Inhibition of lymphocyte recirculation by murine interferon: effects of various interferon preparations and timing of administration.

作者信息

Mann E A, Markovic S N, Murasko D M

机构信息

Department of Microbiology and Immunology, Medical College of Pennsylvania, Philadelphia 19129.

出版信息

J Interferon Res. 1989 Feb;9(1):35-51. doi: 10.1089/jir.1989.9.35.

Abstract

The effects of highly purified and/or recombinant interferon (IFN)-alpha/beta, IFN-alpha, IFN-beta, IFN-gamma, and the IFN-inducer, poly(I):poly(C), on the circulation of peripheral blood leukocytes (PBL) and thoracic duct lymphocytes (TDL) of (BALB/cJ x C57Bl/6J)F1 mice were examined. Although all IFN classes could depress significantly the number of circulating PBL and TDL when given at sufficient doses, IFN-alpha appeared to be the most potent. Phenotypic analysis of lymphocytes in the blood and lymph during the decrease induced by IFN suggests that IFN-alpha/beta and IFN-alpha preferentially decrease the Lyt-2+, or suppressor/cytotoxic, subset.

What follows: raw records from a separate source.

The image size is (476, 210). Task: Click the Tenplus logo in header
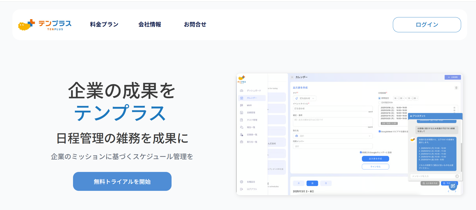pos(45,25)
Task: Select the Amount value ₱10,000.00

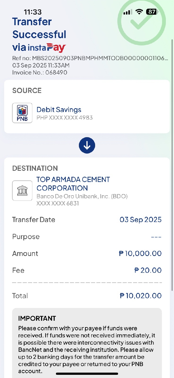Action: (140, 253)
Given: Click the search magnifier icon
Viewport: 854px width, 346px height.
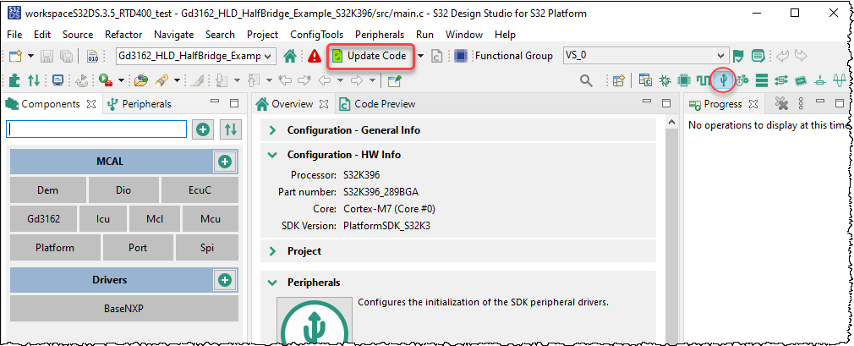Looking at the screenshot, I should tap(585, 80).
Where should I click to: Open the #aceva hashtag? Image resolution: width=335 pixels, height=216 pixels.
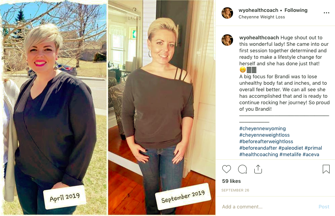click(x=311, y=154)
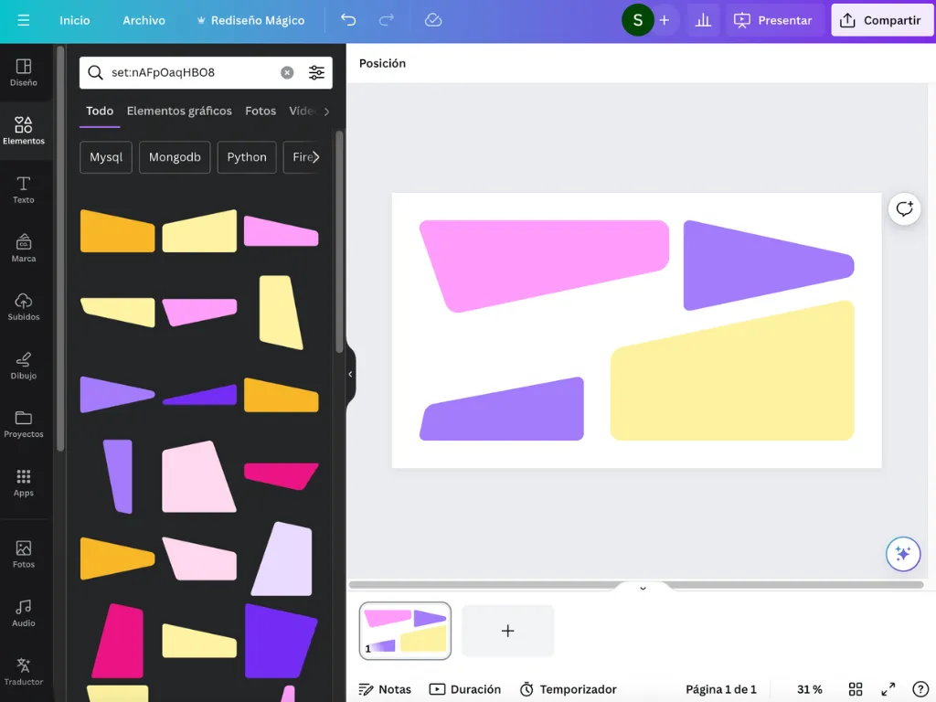Screen dimensions: 936x702
Task: Select page 1 thumbnail
Action: click(405, 631)
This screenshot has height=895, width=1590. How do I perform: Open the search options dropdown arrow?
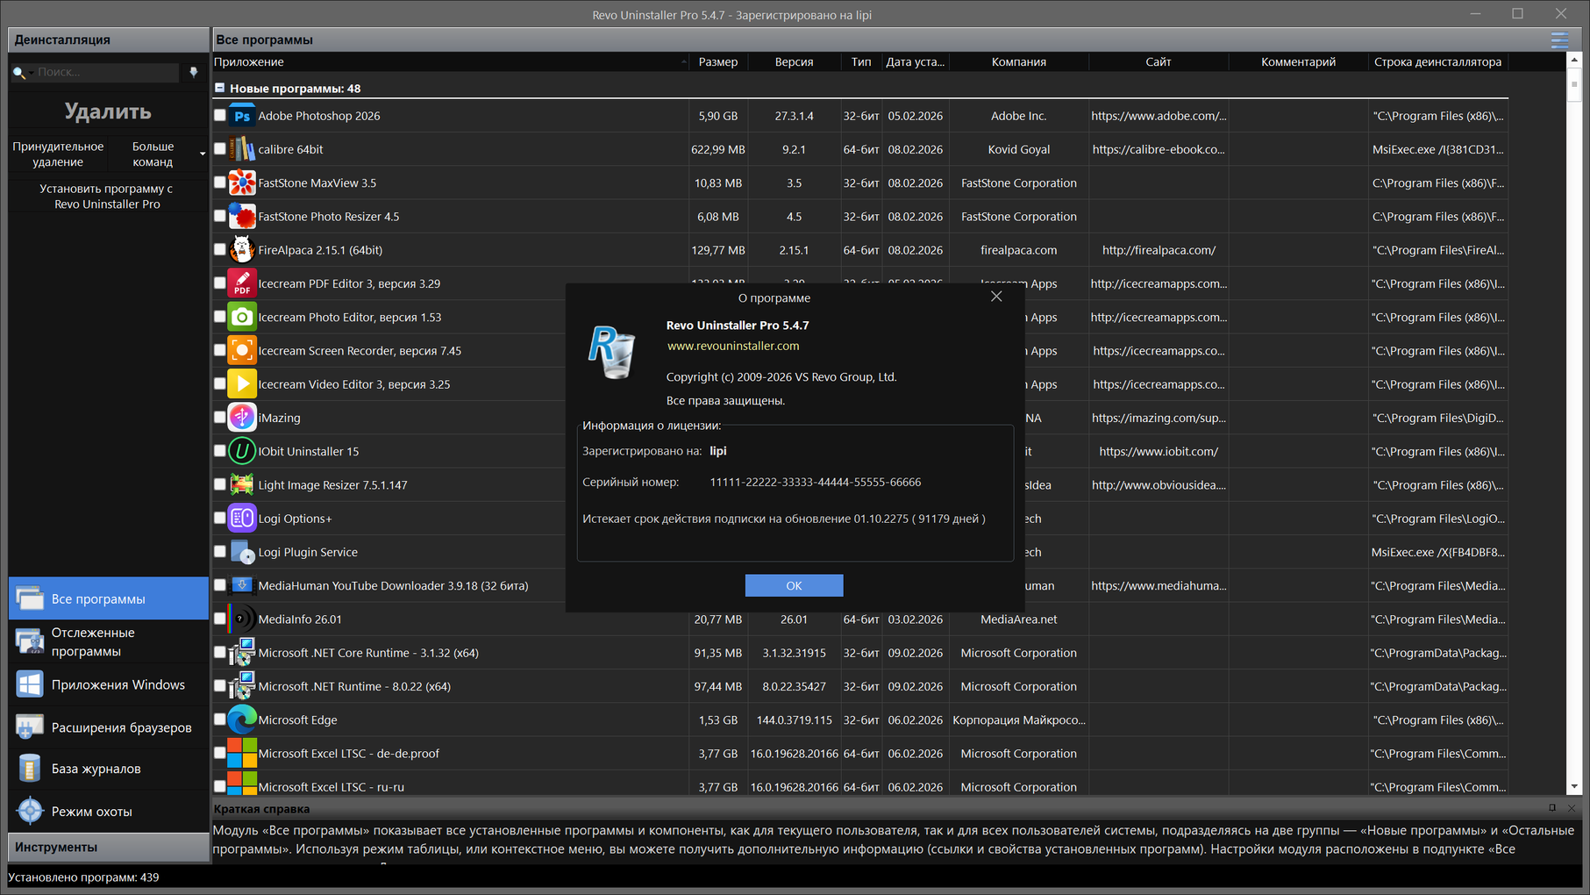tap(32, 73)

Timing of IFN administration was found to be an important factor. Repeated administration of IFN-alpha/beta once a day for 3 days produced continuous suppression of the number of circulating PBL. Administration of either IFN-alpha/beta or IFN-gamma in the evening resulted in a longer and more extensive inhibition of PBL circulation than when IFN was administered in the morning. Our results suggest that the leukopenia observed in many patients undergoing IFN therapy may, in part, be attributed to decreased lymphocyte recirculation, and that the timing of IFN administration may be important in maximizing its therapeutic index.

摘要

研究了高纯度和/或重组干扰素(IFN)-α/β、IFN-α、IFN-β、IFN-γ以及IFN诱导剂聚肌苷酸:聚胞苷酸[poly(I):poly(C)]对(BALB/cJ×C57Bl/6J)F1小鼠外周血白细胞(PBL)和胸导管淋巴细胞(TDL)循环的影响。尽管给予足够剂量时所有类型的干扰素均可显著降低循环中的PBL和TDL数量,但IFN-α似乎作用最强。对干扰素诱导数量减少期间血液和淋巴中的淋巴细胞进行表型分析表明,IFN-α/β和IFN-α优先减少Lyt-2+细胞亚群,即抑制性/细胞毒性亚群。发现干扰素给药时间是一个重要因素。每天重复给予IFN-α/β,连续3天可持续抑制循环中PBL的数量。晚上给予IFN-α/β或IFN-γ比早上给药导致对PBL循环的抑制作用更持久、更广泛。我们的结果表明,许多接受干扰素治疗的患者出现的白细胞减少可能部分归因于淋巴细胞再循环减少,并且干扰素给药时间对于最大化其治疗指数可能很重要。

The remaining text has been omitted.